The City of Greenville was laid out on the south bank of the Tar River in 1774. A courthouse was constructed and the small town served as center for government and trade in Pitt County. Most Pitt County residents survived through subsistence farming. However, by 1860 Pitt County's economy had transformed from subsistence agriculture to a cash-crop system, becoming one of the leading cotton producing counties in the state. Steam-powered boats enabled shipment to distant markets. Greenville's status as a steamboat stop and courthouse town perpetuated its growth in the middle years of the nineteenth century. Greenville was linked to the rest of the state by rail in 1890. Pitt County farmers exported cotton and tobacco by rail and by 1900 Greenville became a major tobacco market along with the eastern North Carolina towns of Rocky Mount, Goldsboro and Wilson. As a result of Greenville's emergence as a major eastern North Carolina tobacco trading market, Greenville's commercial district continued to grow into the twentieth century, spurred on in part by the founding of the East Carolina Teachers Training School in 1907, which brought students and faculty from across North Carolina to Greenville. By the 1910s and 1920s the commercial core contained residences, retail stores, and offices and continued to be the county center of government and civic life. By the 1930s Greenville had a large enough population to attract national chain department stores such as McClellan's and Montgomery Ward in addition to locally owned businesses. After World War II, Greenville became one of the largest tobacco markets in the state, and the downtown continued to thrive. By the mid-1950s the area was beginning to be negatively affected by changes in architectural practices, suburban land use patterns and the county's shift from an agrarian to an industrial economy.

By 1860, Greenville had grown to a population of approximately 1,800 with seven doctors, three lawyers, a dozen merchants, six carpenters and two brick masons. In 1859, a temple-form Greek Revival courthouse with a Doric portico and cupola was under construction on the site of the second courthouse that had burned the previous year. The location also is the site of the current courthouse, constructed in the Classical Revival style in 1910 after fire destroyed the 1859 structure. This block has been continuously used for government functions since the city's incorporation.

By the mid-nineteenth century railroads were replacing steamships and plank roads for commercial transport. Steam-powered boats were limited to areas with navigable waterways. And small, eastern North Carolina waterways such as the Tar River required constant dredging to remain passable. However, railroad service came relatively late to Greenville compared to other parts of eastern North Carolina. By 1858, the ninety-six mile Atlantic and North Carolina railroad from Goldsboro through New Bern to Beaufort was completed. The line later became part of the larger Norfolk and Southern network. In 1885, Pitt County citizens voted down a proposed rail link that would have connected Greenville with Goldsboro, and from there to the Wilmington and Weldon Railroad. The proposal was rejected because it would have required the county to pay a hefty tax to fund the project.
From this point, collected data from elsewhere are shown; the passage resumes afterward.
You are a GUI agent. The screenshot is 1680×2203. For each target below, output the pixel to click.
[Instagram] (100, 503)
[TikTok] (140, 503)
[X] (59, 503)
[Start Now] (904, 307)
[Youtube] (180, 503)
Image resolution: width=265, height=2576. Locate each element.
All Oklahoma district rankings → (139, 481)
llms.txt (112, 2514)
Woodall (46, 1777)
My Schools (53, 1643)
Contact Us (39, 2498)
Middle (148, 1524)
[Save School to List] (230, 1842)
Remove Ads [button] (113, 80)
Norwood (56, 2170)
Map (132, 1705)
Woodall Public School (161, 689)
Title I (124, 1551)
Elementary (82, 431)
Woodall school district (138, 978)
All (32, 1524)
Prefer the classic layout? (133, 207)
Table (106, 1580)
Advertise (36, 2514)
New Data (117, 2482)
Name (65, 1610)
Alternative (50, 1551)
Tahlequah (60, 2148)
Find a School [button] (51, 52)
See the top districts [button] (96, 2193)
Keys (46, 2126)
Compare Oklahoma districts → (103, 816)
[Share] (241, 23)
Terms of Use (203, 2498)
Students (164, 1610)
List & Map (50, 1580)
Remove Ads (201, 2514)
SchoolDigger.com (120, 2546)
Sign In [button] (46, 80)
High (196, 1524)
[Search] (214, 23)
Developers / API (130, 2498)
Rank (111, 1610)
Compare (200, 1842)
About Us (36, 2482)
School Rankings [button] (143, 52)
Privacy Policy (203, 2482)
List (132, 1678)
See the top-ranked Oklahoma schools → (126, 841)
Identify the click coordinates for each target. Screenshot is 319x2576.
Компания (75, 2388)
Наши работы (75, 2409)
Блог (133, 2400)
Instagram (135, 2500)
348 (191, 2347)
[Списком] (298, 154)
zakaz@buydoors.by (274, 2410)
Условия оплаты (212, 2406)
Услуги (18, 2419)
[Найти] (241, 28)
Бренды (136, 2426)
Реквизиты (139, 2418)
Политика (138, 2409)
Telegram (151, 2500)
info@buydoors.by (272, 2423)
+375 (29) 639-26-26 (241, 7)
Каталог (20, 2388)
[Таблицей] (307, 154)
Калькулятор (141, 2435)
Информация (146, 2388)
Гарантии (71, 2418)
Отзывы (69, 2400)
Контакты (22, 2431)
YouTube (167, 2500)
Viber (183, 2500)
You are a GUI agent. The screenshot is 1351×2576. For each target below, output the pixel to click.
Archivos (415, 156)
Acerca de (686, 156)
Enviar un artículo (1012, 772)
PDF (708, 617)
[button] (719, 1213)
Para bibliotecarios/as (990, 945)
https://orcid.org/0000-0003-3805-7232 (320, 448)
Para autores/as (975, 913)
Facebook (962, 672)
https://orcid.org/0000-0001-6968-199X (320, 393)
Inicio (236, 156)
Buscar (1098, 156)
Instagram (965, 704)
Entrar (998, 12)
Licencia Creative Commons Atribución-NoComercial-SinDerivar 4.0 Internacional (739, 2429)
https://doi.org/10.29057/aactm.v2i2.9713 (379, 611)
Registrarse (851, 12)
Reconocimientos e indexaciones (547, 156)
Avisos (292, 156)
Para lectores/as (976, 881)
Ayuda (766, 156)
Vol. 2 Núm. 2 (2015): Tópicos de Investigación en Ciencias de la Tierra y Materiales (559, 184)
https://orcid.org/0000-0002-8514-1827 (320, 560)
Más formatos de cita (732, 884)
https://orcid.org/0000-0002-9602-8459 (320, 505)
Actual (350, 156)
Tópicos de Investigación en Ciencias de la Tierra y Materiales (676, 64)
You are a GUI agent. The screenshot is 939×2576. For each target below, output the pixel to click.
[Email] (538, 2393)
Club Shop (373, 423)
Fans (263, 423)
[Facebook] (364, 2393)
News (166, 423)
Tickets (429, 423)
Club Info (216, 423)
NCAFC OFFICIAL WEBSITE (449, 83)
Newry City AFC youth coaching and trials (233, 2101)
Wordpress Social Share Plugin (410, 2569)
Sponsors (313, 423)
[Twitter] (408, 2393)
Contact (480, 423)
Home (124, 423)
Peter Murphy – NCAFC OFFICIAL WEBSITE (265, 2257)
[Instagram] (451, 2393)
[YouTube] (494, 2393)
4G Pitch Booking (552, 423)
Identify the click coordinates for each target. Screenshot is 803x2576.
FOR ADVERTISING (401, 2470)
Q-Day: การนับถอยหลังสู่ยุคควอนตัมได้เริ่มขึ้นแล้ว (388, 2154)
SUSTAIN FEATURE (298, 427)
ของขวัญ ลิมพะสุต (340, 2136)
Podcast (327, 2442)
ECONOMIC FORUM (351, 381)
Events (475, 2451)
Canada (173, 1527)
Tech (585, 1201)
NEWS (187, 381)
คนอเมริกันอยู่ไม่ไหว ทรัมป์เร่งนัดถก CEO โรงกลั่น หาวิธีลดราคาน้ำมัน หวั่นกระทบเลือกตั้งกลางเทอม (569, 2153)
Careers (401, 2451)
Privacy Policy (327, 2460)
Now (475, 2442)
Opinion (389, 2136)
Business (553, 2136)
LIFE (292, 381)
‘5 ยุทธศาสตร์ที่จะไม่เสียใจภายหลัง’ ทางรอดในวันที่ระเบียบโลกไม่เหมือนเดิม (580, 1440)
A few years later, the Wilmington and Weldon Railroad proposed the construction of a line from Halifax to Kinston, via Greenville. The history of Greenville may have been radically different had the town missed this second chance to connect with rail service. Greenville's citizens and the business community did not let this opportunity pass and finally embraced the rail line. In 1890, the Wilmington and Weldon Railroad line was run through Greenville providing both rail and passenger service. In 1907 the Norfolk and Southern Railroad also extended a line through the town.

  1. Ellen Turco and April Montgomery, Circa, Inc., Greenville Commercial Historic District, Pitt County, N.C., nomination document, 2002, National Park Service, National Register of Historic Places, Washington, D.C.